I remember once seeing a crow hovering above a lump of fat on the ground. "Food!" it thought. But the lump turned out to be a rock, hard and incredible; the crow flew away in disgust. I too have had enough; I'm like that crow pecking at a rock; I'm finished with Gotama.

Buddha makes himself immune to Mara. No matter how much Mara tries to inveigle his way into his mind, Buddha remains calm and equanimous. He inhabits that free and selfless space that is outside of Mara's range. He is one "whom Mara cannot overcome, any more than the winds can overcome the Himalaya." Buddha compares someone who has "deprived Mara's eye of its opportunity" to a deer wandering at east in the remote depths of a forest, who "walks without fear, stands without fear, sits without fear, lies down without fear." For, having "blindfolded Mara," he becomes "invisible" to the devil. Mara, however, compares himself to a crab whose limbs have been ton off by children. He says to Buddha: "All those distortions, maneuvers, and contortions of mine have been cut off, broken, and smashed to bits by you."

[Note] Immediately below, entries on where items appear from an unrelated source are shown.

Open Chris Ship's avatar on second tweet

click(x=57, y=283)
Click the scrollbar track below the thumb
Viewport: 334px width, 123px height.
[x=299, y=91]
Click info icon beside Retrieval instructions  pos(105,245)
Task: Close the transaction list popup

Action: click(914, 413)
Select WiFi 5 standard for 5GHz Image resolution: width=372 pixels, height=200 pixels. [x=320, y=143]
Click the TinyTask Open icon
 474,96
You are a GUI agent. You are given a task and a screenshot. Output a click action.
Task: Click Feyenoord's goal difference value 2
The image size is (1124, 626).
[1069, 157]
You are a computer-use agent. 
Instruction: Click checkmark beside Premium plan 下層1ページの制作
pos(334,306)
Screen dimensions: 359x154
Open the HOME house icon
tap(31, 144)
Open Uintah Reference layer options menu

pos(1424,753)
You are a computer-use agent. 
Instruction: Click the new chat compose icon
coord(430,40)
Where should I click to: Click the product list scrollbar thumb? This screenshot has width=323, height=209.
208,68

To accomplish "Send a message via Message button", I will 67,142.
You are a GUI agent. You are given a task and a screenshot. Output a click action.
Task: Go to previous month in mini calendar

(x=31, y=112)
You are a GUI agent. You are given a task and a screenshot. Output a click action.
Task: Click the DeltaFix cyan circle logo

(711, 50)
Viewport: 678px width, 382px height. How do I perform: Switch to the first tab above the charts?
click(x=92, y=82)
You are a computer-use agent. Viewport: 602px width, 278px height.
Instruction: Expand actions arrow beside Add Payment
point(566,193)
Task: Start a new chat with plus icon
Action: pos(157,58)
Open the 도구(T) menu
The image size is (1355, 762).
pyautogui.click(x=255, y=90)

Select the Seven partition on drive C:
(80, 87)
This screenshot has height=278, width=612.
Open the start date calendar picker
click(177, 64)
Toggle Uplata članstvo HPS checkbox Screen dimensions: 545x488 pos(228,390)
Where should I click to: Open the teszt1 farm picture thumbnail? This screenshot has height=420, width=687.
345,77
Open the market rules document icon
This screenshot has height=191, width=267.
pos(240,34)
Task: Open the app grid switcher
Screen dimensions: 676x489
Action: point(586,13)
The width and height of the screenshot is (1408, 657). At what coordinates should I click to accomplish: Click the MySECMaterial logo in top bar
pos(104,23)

Unless we are prepared to regard the devil as a ghostly apparition who sits down and has conversations with Buddha, we cannot but understand him as a metaphoric way of describing Buddha' own inner life. Although Buddha is said to have "conquered" the forces of Mara on achieving awakening, that did not prevent Mara from harassing him until shortly before his death fifty years later. Mara's tireless efforts to undermine Buddha by accusing him of insincerity, self-deception, idleness, arrogance, and aloofness are ways of describing the doubts within Buddha's mind.